Several of the participants have offered to share their poems. May their poems touch your spirit and remind you: you’re not alone.
What illness looks like
by Debra
I stare at the trees outside my big picture window.
Cloistered in my bubble of glass and separated from the buzzing world outside, a stark contrast to the silence of my distinct universe.
I stare at all the ways and means of days gone by
I miss me sometimes.
My head races with all the things I want to do and as I try to rise,
I am swept back down as an avalanche of fatigue or pain washes over me.
I am better these days,
I tell myself.
I am better,
as I walk and do my physical therapy
My intentions are good.
I have not regained my life back; it is gone like a joyful cruise beyond the horizon.
I’ve been left on the shore of a bizarre and unfamiliar land.
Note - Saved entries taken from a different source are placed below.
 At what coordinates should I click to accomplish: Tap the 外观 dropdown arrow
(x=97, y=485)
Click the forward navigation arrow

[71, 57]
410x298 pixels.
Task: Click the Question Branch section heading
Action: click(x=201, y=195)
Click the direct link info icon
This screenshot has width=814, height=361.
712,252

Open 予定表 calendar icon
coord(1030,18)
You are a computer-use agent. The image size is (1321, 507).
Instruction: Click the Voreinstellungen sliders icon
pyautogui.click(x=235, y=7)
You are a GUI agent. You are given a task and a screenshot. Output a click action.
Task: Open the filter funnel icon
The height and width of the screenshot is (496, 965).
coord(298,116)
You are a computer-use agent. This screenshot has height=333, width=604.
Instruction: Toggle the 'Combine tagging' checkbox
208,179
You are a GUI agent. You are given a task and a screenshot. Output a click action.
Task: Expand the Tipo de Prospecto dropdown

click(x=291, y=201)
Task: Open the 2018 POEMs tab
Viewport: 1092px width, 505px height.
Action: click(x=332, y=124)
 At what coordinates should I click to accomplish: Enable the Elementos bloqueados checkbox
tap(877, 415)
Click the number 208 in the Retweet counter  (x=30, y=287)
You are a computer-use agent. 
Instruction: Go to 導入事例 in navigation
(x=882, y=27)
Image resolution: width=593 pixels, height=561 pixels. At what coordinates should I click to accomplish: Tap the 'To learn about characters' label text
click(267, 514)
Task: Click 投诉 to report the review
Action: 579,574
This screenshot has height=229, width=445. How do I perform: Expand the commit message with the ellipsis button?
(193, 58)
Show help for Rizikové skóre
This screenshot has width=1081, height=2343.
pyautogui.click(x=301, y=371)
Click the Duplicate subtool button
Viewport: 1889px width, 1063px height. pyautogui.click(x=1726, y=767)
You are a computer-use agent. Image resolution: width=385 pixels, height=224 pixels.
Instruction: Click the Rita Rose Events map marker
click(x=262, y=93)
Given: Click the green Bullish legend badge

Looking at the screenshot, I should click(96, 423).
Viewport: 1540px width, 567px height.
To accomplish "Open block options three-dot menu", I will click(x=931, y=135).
Forced to create a world that’s new,
Rising from the ashes of what remains.
Waiting … to feel better, to get energy, to function, to socialize.
I rest……………..
Sarah’s poem:
The poems that had been hiding
In the eyes of the skunks for centuries
Crawled out and curled at his feet
I too hide myself
From others
From me
With my illness
Afraid I may not be able to handle what I find
Not sure others can
It is not always intentional
But it is always suffering
Self imposed loneliness
So I must push
To crawl out and curl up at one’s feet
Is courage
Is wholeness
Is honesty
Is
Maybe
by Martha Ann Najera’s
Maybe if we re-invent whatever our lives give us, we find poems.
Poems are everywhere in disguise. Oft overlooked as trivial, lacking meaning, power, virtue.
Let’s take time to notice, truly notice. Let’s take time to breathe, truly breathe. Let’s open our eyes, hearts, spirits to the beauty around us.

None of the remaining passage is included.